* _PROBLEM DETAILS_: Reproduce the records word for word, starting at the very beginning and ending with the line that contains "Describe the element".

###

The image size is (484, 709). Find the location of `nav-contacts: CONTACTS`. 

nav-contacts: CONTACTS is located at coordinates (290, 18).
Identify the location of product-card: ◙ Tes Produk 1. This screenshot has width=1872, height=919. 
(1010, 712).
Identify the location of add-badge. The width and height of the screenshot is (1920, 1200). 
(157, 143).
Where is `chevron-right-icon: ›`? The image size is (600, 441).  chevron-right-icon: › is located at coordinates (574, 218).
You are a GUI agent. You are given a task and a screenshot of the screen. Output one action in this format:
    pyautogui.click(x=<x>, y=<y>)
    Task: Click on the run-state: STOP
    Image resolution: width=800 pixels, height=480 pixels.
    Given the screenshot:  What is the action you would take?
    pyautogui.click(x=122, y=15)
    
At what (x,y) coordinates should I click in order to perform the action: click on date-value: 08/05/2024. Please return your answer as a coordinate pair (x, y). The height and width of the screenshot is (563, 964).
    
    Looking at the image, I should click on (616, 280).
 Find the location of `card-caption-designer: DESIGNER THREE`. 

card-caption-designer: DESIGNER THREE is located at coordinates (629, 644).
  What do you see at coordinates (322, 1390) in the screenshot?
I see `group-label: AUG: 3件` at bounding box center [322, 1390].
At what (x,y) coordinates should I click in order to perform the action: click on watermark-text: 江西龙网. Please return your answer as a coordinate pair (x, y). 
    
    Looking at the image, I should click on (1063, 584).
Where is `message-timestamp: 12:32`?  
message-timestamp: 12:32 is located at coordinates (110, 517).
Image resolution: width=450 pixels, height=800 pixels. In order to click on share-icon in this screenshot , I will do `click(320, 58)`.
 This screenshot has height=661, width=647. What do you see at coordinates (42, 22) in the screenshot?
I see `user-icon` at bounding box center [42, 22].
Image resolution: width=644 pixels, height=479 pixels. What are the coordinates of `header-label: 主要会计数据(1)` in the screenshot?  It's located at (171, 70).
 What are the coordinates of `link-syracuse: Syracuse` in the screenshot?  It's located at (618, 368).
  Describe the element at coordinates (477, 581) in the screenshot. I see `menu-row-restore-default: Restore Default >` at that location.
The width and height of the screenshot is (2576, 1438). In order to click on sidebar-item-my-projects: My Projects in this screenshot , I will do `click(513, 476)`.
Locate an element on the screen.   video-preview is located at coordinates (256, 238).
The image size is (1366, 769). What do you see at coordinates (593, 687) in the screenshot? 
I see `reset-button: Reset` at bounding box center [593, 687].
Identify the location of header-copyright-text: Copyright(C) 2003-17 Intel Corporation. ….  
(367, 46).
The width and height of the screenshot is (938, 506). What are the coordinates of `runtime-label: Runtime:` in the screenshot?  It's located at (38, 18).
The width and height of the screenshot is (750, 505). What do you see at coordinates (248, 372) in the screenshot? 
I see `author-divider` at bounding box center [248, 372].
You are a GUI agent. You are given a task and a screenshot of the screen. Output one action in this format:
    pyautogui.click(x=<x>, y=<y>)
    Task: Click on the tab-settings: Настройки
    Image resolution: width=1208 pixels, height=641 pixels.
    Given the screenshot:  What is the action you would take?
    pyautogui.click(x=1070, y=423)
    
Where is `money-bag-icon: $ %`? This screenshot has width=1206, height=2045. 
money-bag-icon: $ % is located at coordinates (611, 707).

###

* _RESPONSE_:
The image size is (484, 709). Find the location of `nav-contacts: CONTACTS`. 

nav-contacts: CONTACTS is located at coordinates (290, 18).
Identify the location of product-card: ◙ Tes Produk 1. This screenshot has width=1872, height=919. 
(1010, 712).
Identify the location of add-badge. The width and height of the screenshot is (1920, 1200). 
(157, 143).
Where is `chevron-right-icon: ›`? The image size is (600, 441).  chevron-right-icon: › is located at coordinates (574, 218).
You are a GUI agent. You are given a task and a screenshot of the screen. Output one action in this format:
    pyautogui.click(x=<x>, y=<y>)
    Task: Click on the run-state: STOP
    Image resolution: width=800 pixels, height=480 pixels.
    Given the screenshot:  What is the action you would take?
    pyautogui.click(x=122, y=15)
    
At what (x,y) coordinates should I click in order to perform the action: click on date-value: 08/05/2024. Please return your answer as a coordinate pair (x, y). The height and width of the screenshot is (563, 964).
    
    Looking at the image, I should click on (616, 280).
 Find the location of `card-caption-designer: DESIGNER THREE`. 

card-caption-designer: DESIGNER THREE is located at coordinates (629, 644).
  What do you see at coordinates (322, 1390) in the screenshot?
I see `group-label: AUG: 3件` at bounding box center [322, 1390].
At what (x,y) coordinates should I click in order to perform the action: click on watermark-text: 江西龙网. Please return your answer as a coordinate pair (x, y). 
    
    Looking at the image, I should click on (1063, 584).
Where is `message-timestamp: 12:32`?  
message-timestamp: 12:32 is located at coordinates (110, 517).
Image resolution: width=450 pixels, height=800 pixels. In order to click on share-icon in this screenshot , I will do `click(320, 58)`.
 This screenshot has height=661, width=647. What do you see at coordinates (42, 22) in the screenshot?
I see `user-icon` at bounding box center [42, 22].
Image resolution: width=644 pixels, height=479 pixels. What are the coordinates of `header-label: 主要会计数据(1)` in the screenshot?  It's located at (171, 70).
 What are the coordinates of `link-syracuse: Syracuse` in the screenshot?  It's located at (618, 368).
  Describe the element at coordinates (477, 581) in the screenshot. I see `menu-row-restore-default: Restore Default >` at that location.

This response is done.